Information section start

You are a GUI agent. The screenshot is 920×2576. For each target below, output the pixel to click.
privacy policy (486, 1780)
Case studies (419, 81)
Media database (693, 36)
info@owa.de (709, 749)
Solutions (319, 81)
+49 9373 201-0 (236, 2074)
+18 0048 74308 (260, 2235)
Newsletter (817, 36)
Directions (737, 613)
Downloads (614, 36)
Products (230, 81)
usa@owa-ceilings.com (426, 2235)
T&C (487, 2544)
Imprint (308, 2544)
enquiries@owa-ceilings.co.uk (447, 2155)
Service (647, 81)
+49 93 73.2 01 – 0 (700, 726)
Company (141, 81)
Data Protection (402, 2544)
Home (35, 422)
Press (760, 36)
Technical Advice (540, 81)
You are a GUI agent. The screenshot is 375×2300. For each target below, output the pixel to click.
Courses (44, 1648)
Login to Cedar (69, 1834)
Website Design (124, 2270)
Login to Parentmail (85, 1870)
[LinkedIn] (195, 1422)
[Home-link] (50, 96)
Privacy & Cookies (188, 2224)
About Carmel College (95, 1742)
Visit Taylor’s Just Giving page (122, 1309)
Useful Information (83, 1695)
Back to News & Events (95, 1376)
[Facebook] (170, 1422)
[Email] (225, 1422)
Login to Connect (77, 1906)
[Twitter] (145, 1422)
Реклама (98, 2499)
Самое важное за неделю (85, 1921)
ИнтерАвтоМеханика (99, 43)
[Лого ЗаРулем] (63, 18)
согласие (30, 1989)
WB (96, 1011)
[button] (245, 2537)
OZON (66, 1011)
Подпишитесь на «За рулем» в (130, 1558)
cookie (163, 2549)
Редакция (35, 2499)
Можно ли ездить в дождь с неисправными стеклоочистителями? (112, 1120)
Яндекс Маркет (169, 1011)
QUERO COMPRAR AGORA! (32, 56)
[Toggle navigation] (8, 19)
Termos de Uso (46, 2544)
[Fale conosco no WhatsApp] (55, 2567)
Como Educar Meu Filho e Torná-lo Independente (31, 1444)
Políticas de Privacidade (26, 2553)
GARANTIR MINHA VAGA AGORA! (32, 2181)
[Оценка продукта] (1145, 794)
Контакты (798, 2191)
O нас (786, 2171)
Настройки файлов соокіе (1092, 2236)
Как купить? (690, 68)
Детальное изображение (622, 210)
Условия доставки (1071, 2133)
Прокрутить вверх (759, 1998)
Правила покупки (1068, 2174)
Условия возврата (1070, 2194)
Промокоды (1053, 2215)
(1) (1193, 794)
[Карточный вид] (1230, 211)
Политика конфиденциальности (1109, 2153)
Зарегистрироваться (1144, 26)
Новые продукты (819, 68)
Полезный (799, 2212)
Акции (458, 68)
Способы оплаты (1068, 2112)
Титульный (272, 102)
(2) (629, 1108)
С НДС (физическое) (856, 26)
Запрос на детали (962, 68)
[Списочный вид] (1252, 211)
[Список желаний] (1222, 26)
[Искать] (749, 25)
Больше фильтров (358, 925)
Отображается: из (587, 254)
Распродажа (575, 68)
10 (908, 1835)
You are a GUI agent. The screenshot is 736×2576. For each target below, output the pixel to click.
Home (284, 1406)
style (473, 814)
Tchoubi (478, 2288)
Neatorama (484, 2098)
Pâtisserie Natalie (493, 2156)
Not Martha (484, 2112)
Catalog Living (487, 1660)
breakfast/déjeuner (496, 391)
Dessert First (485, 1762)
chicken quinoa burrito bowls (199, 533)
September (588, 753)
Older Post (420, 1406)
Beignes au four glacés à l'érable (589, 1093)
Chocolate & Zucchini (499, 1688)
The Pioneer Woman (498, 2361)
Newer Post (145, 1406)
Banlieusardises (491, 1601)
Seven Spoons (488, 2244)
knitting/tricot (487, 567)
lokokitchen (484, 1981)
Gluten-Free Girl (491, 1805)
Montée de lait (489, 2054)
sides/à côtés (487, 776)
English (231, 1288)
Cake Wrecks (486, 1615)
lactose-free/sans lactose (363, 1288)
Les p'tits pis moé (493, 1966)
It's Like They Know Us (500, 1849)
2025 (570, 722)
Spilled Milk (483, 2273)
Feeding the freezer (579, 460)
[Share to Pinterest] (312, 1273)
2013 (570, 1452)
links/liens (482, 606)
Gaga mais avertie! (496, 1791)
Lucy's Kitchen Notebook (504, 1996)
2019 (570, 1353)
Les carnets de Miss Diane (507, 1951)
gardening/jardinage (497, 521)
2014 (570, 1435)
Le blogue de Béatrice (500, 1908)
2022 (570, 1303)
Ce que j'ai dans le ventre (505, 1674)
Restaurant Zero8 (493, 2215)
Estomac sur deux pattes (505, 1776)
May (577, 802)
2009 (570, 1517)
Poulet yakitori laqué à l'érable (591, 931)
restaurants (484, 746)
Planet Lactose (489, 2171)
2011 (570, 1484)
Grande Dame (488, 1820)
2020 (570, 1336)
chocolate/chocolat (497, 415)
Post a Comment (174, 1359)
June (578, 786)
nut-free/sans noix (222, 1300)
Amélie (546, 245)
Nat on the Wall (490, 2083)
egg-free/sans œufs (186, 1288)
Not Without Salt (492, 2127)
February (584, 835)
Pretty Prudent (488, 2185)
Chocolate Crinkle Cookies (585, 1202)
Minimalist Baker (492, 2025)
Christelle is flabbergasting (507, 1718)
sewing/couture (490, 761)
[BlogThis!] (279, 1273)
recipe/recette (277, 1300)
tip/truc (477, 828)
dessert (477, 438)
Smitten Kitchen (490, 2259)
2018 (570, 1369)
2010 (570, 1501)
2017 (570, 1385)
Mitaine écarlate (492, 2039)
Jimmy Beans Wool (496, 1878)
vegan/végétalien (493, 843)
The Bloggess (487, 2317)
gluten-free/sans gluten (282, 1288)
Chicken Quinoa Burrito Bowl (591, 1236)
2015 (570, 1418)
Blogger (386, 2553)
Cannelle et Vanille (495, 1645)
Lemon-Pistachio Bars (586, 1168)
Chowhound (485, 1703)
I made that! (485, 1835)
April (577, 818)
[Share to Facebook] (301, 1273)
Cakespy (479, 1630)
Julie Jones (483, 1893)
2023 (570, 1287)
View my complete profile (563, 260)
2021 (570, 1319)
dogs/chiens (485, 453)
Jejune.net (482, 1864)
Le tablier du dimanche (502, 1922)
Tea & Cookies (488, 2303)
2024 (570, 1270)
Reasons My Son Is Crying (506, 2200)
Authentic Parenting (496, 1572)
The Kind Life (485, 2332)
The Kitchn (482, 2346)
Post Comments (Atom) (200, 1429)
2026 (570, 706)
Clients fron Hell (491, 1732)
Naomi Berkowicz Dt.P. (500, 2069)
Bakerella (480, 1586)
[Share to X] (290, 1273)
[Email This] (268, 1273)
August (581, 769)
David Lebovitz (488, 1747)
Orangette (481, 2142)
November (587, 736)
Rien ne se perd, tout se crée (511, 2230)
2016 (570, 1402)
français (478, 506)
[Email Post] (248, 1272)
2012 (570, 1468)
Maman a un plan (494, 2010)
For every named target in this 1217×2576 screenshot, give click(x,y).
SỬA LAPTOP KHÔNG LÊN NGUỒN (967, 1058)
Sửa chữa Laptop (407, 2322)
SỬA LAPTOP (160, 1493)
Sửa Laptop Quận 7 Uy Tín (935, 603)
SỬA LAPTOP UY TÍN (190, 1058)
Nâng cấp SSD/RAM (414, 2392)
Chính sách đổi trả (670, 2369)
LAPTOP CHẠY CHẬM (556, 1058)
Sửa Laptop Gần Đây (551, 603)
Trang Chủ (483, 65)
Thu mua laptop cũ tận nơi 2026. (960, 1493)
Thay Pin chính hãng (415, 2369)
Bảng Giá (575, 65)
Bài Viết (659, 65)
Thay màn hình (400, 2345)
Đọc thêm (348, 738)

Information section end

Problem:
Please make an exact copy of the entries, down to the last character.

Task output:
You are a GUI agent. The screenshot is 920×2576. For each target below, output the pixel to click.
privacy policy (486, 1780)
Case studies (419, 81)
Media database (693, 36)
info@owa.de (709, 749)
Solutions (319, 81)
+49 9373 201-0 (236, 2074)
+18 0048 74308 (260, 2235)
Newsletter (817, 36)
Directions (737, 613)
Downloads (614, 36)
Products (230, 81)
usa@owa-ceilings.com (426, 2235)
T&C (487, 2544)
Imprint (308, 2544)
enquiries@owa-ceilings.co.uk (447, 2155)
Service (647, 81)
+49 93 73.2 01 – 0 (700, 726)
Company (141, 81)
Data Protection (402, 2544)
Home (35, 422)
Press (760, 36)
Technical Advice (540, 81)
You are a GUI agent. The screenshot is 375×2300. For each target below, output the pixel to click.
Courses (44, 1648)
Login to Cedar (69, 1834)
Website Design (124, 2270)
Login to Parentmail (85, 1870)
[LinkedIn] (195, 1422)
[Home-link] (50, 96)
Privacy & Cookies (188, 2224)
About Carmel College (95, 1742)
Visit Taylor’s Just Giving page (122, 1309)
Useful Information (83, 1695)
Back to News & Events (95, 1376)
[Facebook] (170, 1422)
[Email] (225, 1422)
Login to Connect (77, 1906)
[Twitter] (145, 1422)
Реклама (98, 2499)
Самое важное за неделю (85, 1921)
ИнтерАвтоМеханика (99, 43)
[Лого ЗаРулем] (63, 18)
согласие (30, 1989)
WB (96, 1011)
[button] (245, 2537)
OZON (66, 1011)
Подпишитесь на «За рулем» в (130, 1558)
cookie (163, 2549)
Редакция (35, 2499)
Можно ли ездить в дождь с неисправными стеклоочистителями? (112, 1120)
Яндекс Маркет (169, 1011)
QUERO COMPRAR AGORA! (32, 56)
[Toggle navigation] (8, 19)
Termos de Uso (46, 2544)
[Fale conosco no WhatsApp] (55, 2567)
Como Educar Meu Filho e Torná-lo Independente (31, 1444)
Políticas de Privacidade (26, 2553)
GARANTIR MINHA VAGA AGORA! (32, 2181)
[Оценка продукта] (1145, 794)
Контакты (798, 2191)
O нас (786, 2171)
Настройки файлов соокіе (1092, 2236)
Как купить? (690, 68)
Детальное изображение (622, 210)
Условия доставки (1071, 2133)
Прокрутить вверх (759, 1998)
Правила покупки (1068, 2174)
Условия возврата (1070, 2194)
Промокоды (1053, 2215)
(1) (1193, 794)
[Карточный вид] (1230, 211)
Политика конфиденциальности (1109, 2153)
Зарегистрироваться (1144, 26)
Новые продукты (819, 68)
Полезный (799, 2212)
Акции (458, 68)
Способы оплаты (1068, 2112)
Титульный (272, 102)
(2) (629, 1108)
С НДС (физическое) (856, 26)
Запрос на детали (962, 68)
[Списочный вид] (1252, 211)
[Список желаний] (1222, 26)
[Искать] (749, 25)
Больше фильтров (358, 925)
Отображается: из (587, 254)
Распродажа (575, 68)
10 (908, 1835)
You are a GUI agent. The screenshot is 736×2576. For each target below, output the pixel to click.
Home (284, 1406)
style (473, 814)
Tchoubi (478, 2288)
Neatorama (484, 2098)
Pâtisserie Natalie (493, 2156)
Not Martha (484, 2112)
Catalog Living (487, 1660)
breakfast/déjeuner (496, 391)
Dessert First (485, 1762)
chicken quinoa burrito bowls (199, 533)
September (588, 753)
Older Post (420, 1406)
Beignes au four glacés à l'érable (589, 1093)
Chocolate & Zucchini (499, 1688)
The Pioneer Woman (498, 2361)
Newer Post (145, 1406)
Banlieusardises (491, 1601)
Seven Spoons (488, 2244)
knitting/tricot (487, 567)
lokokitchen (484, 1981)
Gluten-Free Girl (491, 1805)
Montée de lait (489, 2054)
sides/à côtés (487, 776)
English (231, 1288)
Cake Wrecks (486, 1615)
lactose-free/sans lactose (363, 1288)
Les p'tits pis moé (493, 1966)
It's Like They Know Us (500, 1849)
2025 (570, 722)
Spilled Milk (483, 2273)
Feeding the freezer (579, 460)
[Share to Pinterest] (312, 1273)
2013 (570, 1452)
links/liens (482, 606)
Gaga mais avertie! (496, 1791)
Lucy's Kitchen Notebook (504, 1996)
2019 (570, 1353)
Les carnets de Miss Diane (507, 1951)
gardening/jardinage (497, 521)
2014 (570, 1435)
Le blogue de Béatrice (500, 1908)
2022 (570, 1303)
Ce que j'ai dans le ventre (505, 1674)
Restaurant Zero8 (493, 2215)
Estomac sur deux pattes (505, 1776)
May (577, 802)
2009 (570, 1517)
Poulet yakitori laqué à l'érable (591, 931)
restaurants (484, 746)
Planet Lactose (489, 2171)
2011 (570, 1484)
Grande Dame (488, 1820)
2020 (570, 1336)
chocolate/chocolat (497, 415)
Post a Comment (174, 1359)
June (578, 786)
nut-free/sans noix (222, 1300)
Amélie (546, 245)
Nat on the Wall (490, 2083)
egg-free/sans œufs (186, 1288)
Not Without Salt (492, 2127)
February (584, 835)
Pretty Prudent (488, 2185)
Chocolate Crinkle Cookies (585, 1202)
Minimalist Baker (492, 2025)
Christelle is flabbergasting (507, 1718)
sewing/couture (490, 761)
[BlogThis!] (279, 1273)
recipe/recette (277, 1300)
tip/truc (477, 828)
dessert (477, 438)
Smitten Kitchen (490, 2259)
2018 (570, 1369)
2010 (570, 1501)
2017 (570, 1385)
Mitaine écarlate (492, 2039)
Jimmy Beans Wool (496, 1878)
vegan/végétalien (493, 843)
The Bloggess (487, 2317)
gluten-free/sans gluten (282, 1288)
Chicken Quinoa Burrito Bowl (591, 1236)
2015 (570, 1418)
Blogger (386, 2553)
Cannelle et Vanille (495, 1645)
Lemon-Pistachio Bars (586, 1168)
Chowhound (485, 1703)
I made that! (485, 1835)
April (577, 818)
[Share to Facebook] (301, 1273)
Cakespy (479, 1630)
Julie Jones (483, 1893)
2023 (570, 1287)
View my complete profile (563, 260)
2021 (570, 1319)
dogs/chiens (485, 453)
Jejune.net (482, 1864)
Le tablier du dimanche (502, 1922)
Tea & Cookies (488, 2303)
2024 (570, 1270)
Reasons My Son Is Crying (506, 2200)
Authentic Parenting (496, 1572)
The Kind Life (485, 2332)
The Kitchn (482, 2346)
Post Comments (Atom) (200, 1429)
2026 (570, 706)
Clients fron Hell (491, 1732)
Naomi Berkowicz Dt.P. (500, 2069)
Bakerella (480, 1586)
[Share to X] (290, 1273)
[Email This] (268, 1273)
August (581, 769)
David Lebovitz (488, 1747)
Orangette (481, 2142)
November (587, 736)
Rien ne se perd, tout se crée (511, 2230)
2016 (570, 1402)
français (478, 506)
[Email Post] (248, 1272)
2012 (570, 1468)
Maman a un plan (494, 2010)
For every named target in this 1217×2576 screenshot, give click(x,y).
SỬA LAPTOP KHÔNG LÊN NGUỒN (967, 1058)
Sửa chữa Laptop (407, 2322)
SỬA LAPTOP (160, 1493)
Sửa Laptop Quận 7 Uy Tín (935, 603)
SỬA LAPTOP UY TÍN (190, 1058)
Nâng cấp SSD/RAM (414, 2392)
Chính sách đổi trả (670, 2369)
LAPTOP CHẠY CHẬM (556, 1058)
Sửa Laptop Gần Đây (551, 603)
Trang Chủ (483, 65)
Thu mua laptop cũ tận nơi 2026. (960, 1493)
Thay Pin chính hãng (415, 2369)
Bảng Giá (575, 65)
Bài Viết (659, 65)
Thay màn hình (400, 2345)
Đọc thêm (348, 738)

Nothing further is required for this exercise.